• WHAT THE EXERCISE ASKS
The word "Given" marks the lines you need; copy each of them from the data.

• THE INPUT
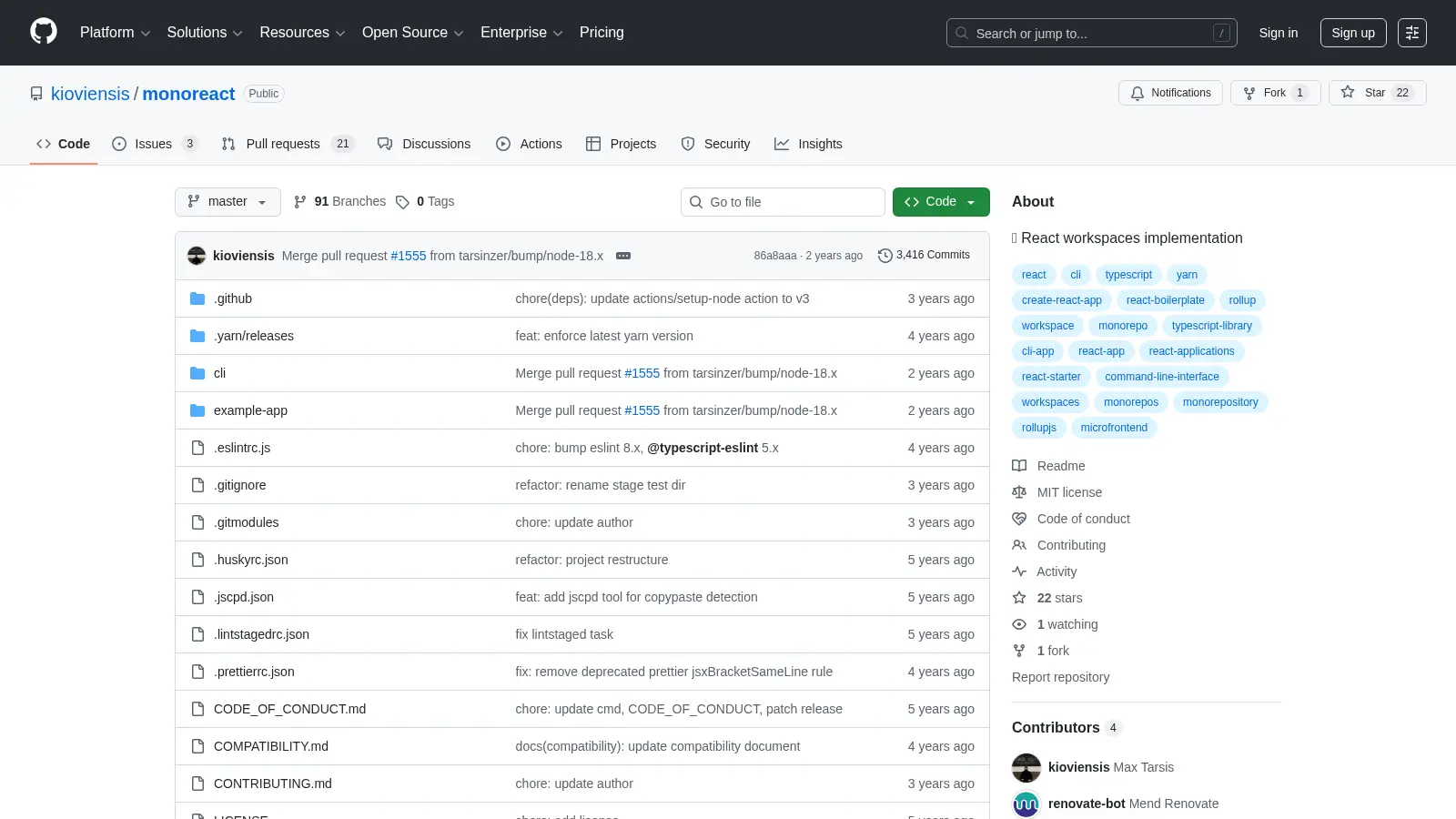This screenshot has width=1456, height=819.
Task: Open the .github folder
Action: pos(233,298)
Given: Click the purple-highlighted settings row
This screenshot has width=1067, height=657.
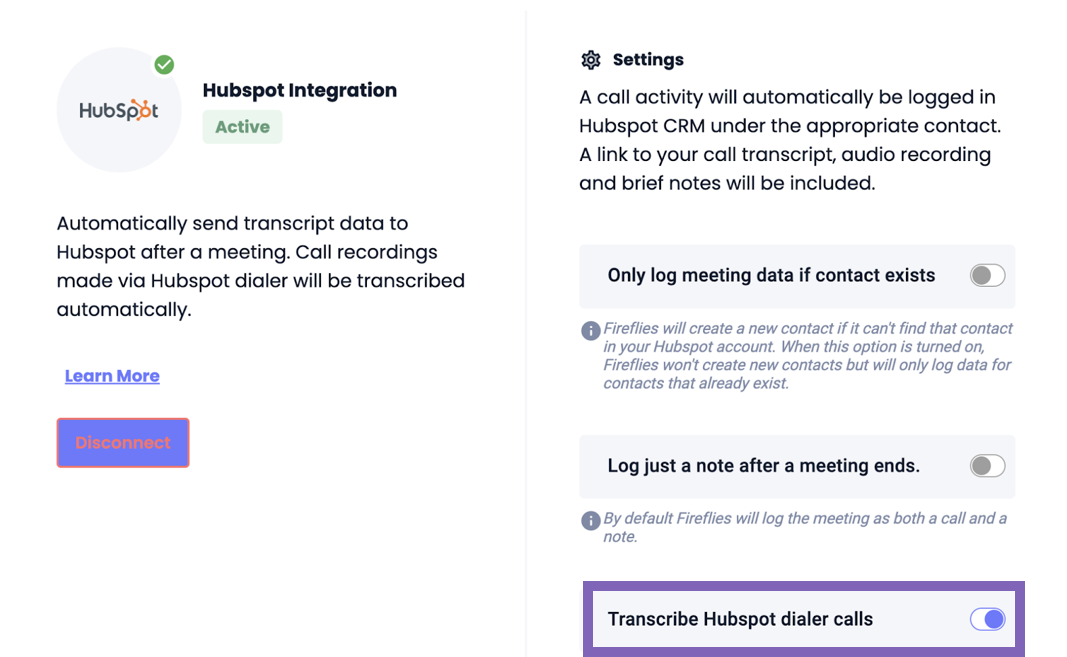Looking at the screenshot, I should tap(800, 619).
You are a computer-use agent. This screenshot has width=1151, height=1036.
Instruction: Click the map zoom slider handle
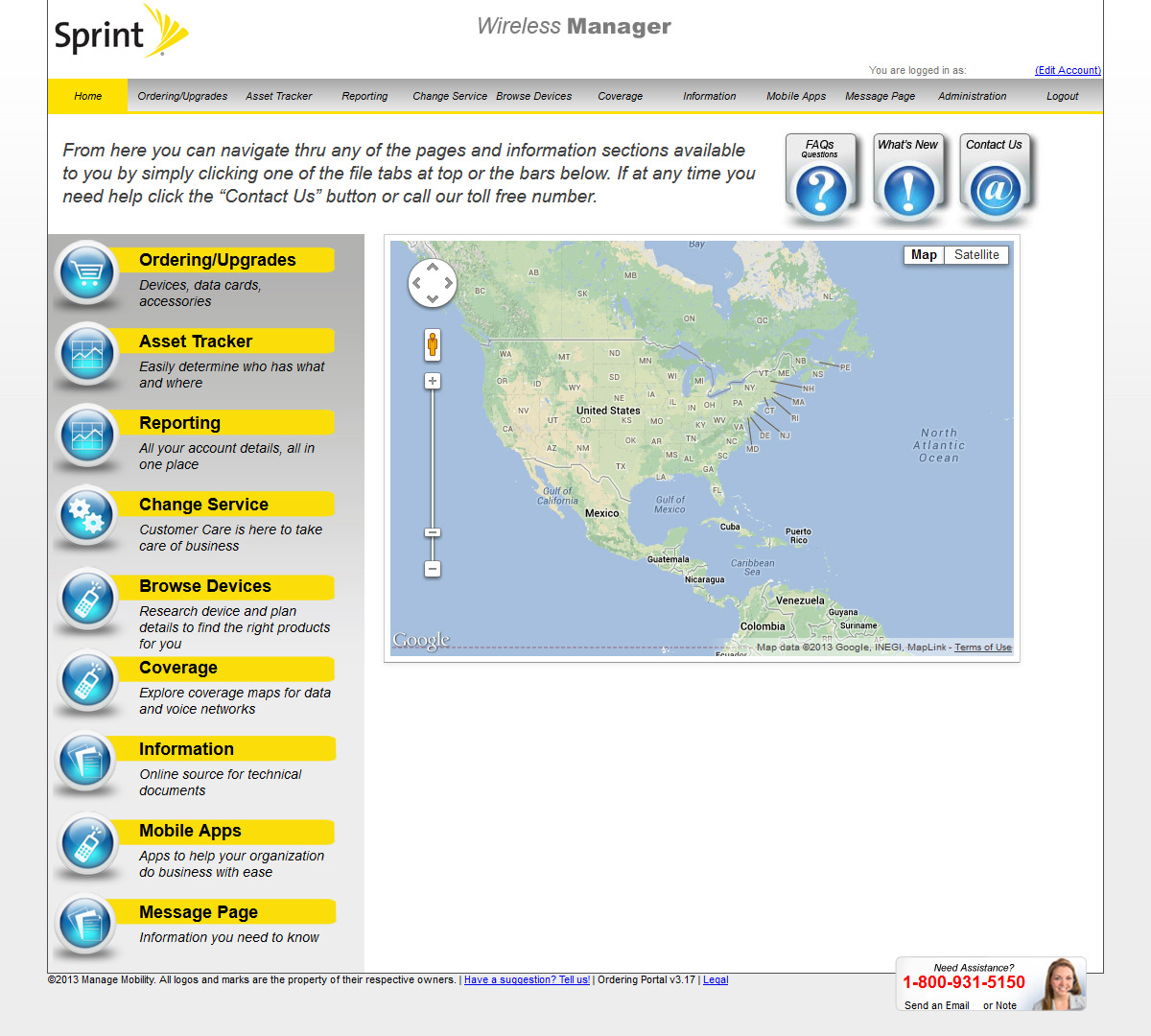tap(433, 532)
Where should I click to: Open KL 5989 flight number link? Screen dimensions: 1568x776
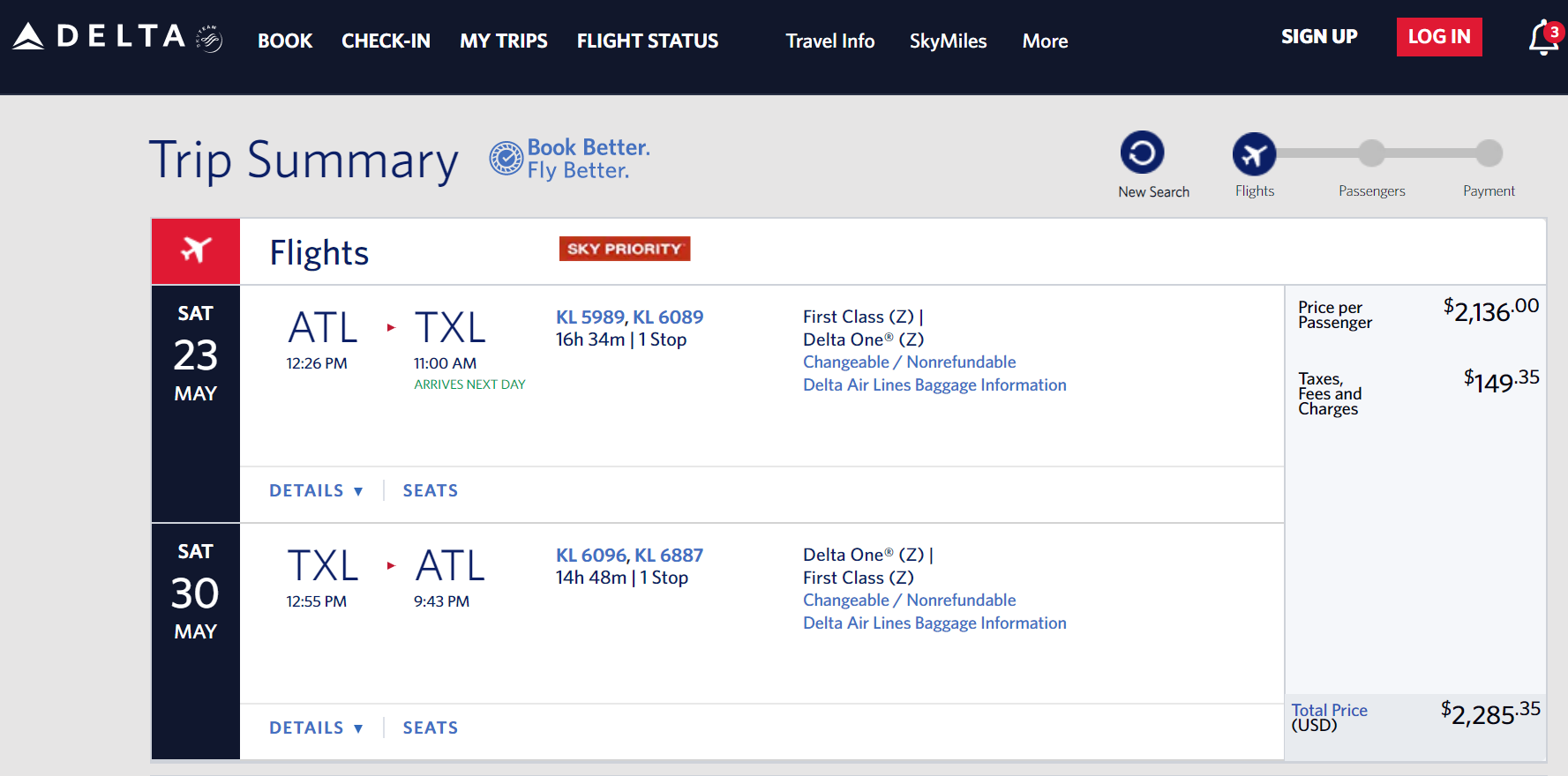(590, 317)
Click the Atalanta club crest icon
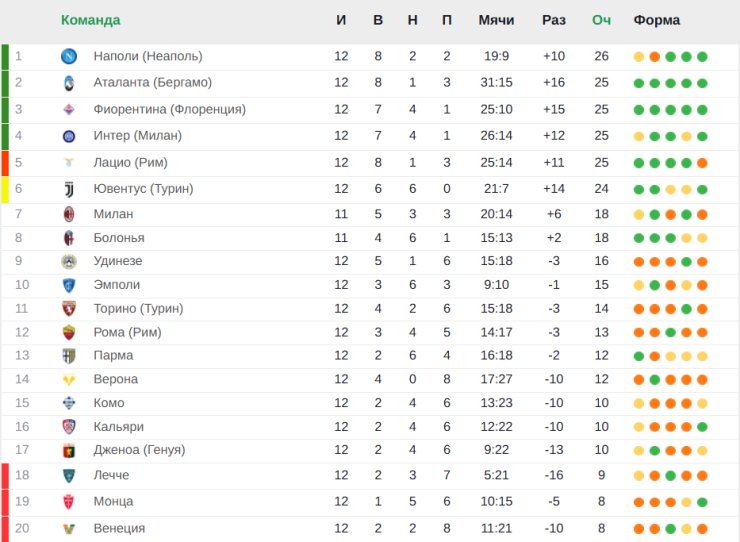This screenshot has width=740, height=542. coord(68,82)
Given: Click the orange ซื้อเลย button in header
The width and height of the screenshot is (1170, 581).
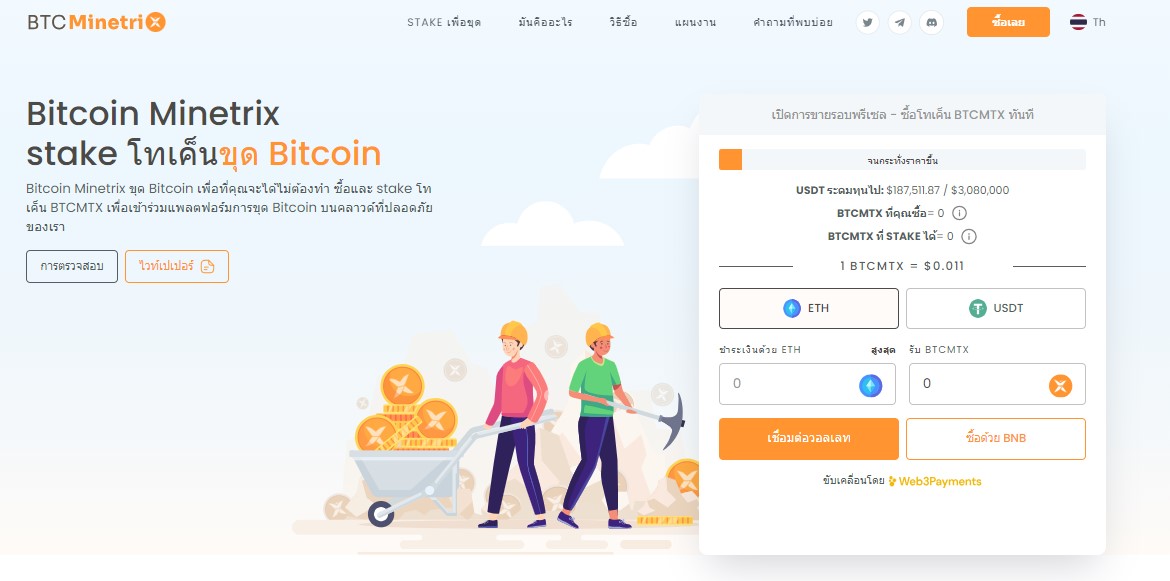Looking at the screenshot, I should (x=1008, y=22).
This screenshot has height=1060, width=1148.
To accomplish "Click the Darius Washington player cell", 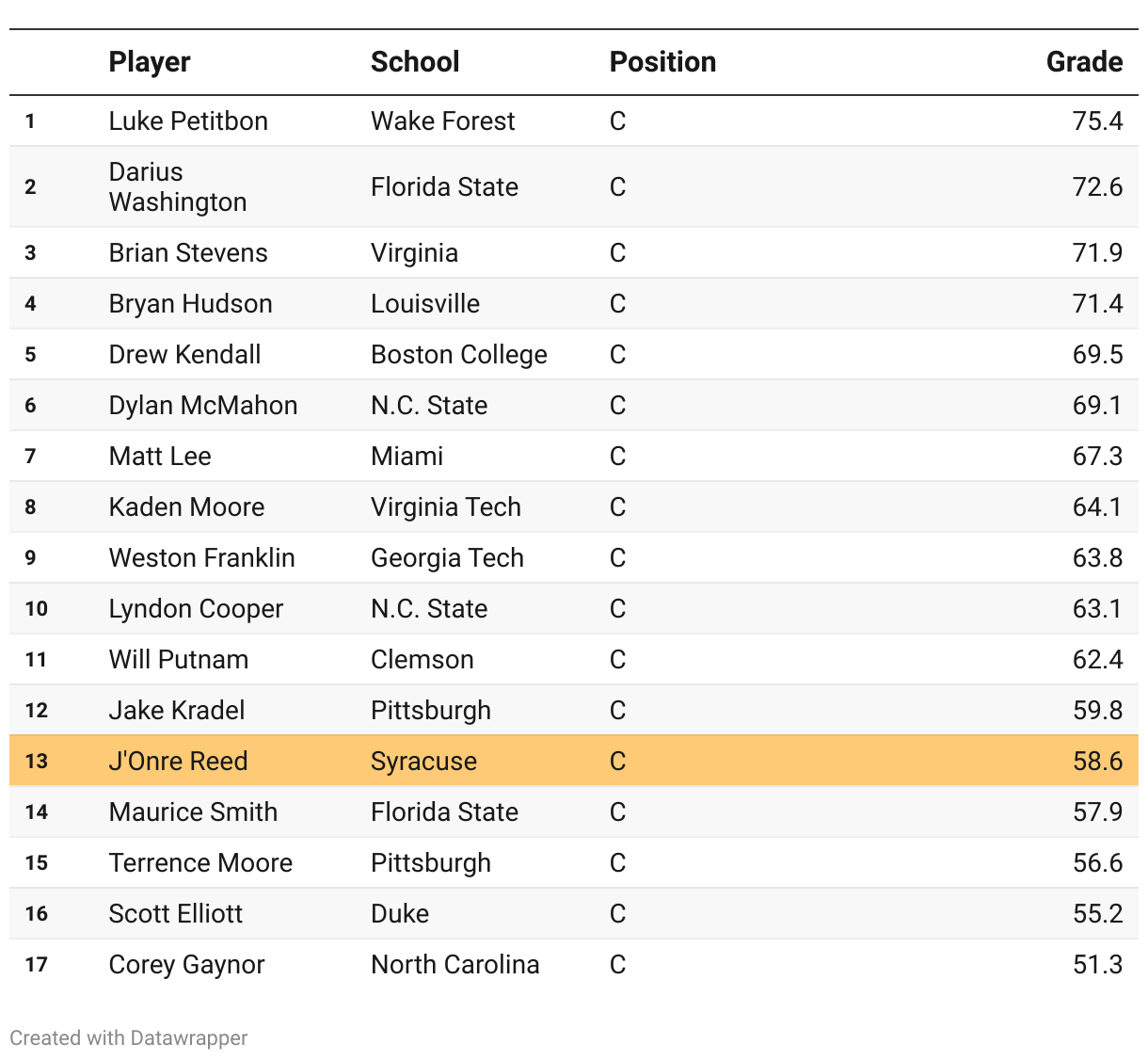I will point(178,186).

• EXPECTED ANSWER
Given: Click the purple-highlighted settings row
Given: Click the orange ซื้อเลย button in header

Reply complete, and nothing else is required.